[Update: Thursday, 2:25 p.m.] It’s been at least 15 years since Ventura County has experienced sustained sundowner winds blowing hard out of the east in the month of December. That’s according to Andrew Madsen, public information officer for the U.S. Forest Service, which is now getting more involved in efforts to staunch the spread of the Thomas Fire. When winds exceed speeds of 30 miles an hour, Madsen cautioned, it’s not safe to dispatch fixed-wing aircraft into the fray. Currently, he said, there are seven fixed-wing air tankers secured for the Thomas Fire. They go up, he said, as conditions allow. The good news is that weather forecasts project diminishing wind speeds this evening and through the weekend. The red-flag conditions, Madsen said, are projected to end Sunday at 8 p.m. But what happens in reality does not always conform to such predictions. “These winds have a mind of their own,” he said. “If they want to pick up, they do so no matter what’s written down on paper.”
As the Thomas Fire encroaches further into Forest Service land, Madsen said, his agency has been scrambling to marshal resources to throw at it.
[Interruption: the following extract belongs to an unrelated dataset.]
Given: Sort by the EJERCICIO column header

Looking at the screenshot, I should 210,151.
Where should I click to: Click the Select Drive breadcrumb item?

Firewide, the Thomas Fire is now commanding the attention of 2,500 firefighters. On the eastern flank, the fire has come “perilously close” to the site of the former Matilija Fire, which last burned in 1932. That fire burned 220,000 acres — no homes or lives lost — making it, even now, the fifth-largest fire in state history. “There’s an abundance of decadent fuel beds there,” noted Madsen, accumulating over time for “decades and decades.”
One of the challenges posed by the Thomas Fire is the abundance of long-accumulating fuel coupled with dry conditions and, of course, the wind. The most recent fire in the area — the Wheeler Fire — took place in 1985, burning 118,000 acres. The biggest fire in the region remains the Zaca Fire from 2007, which burned 240,207 acres.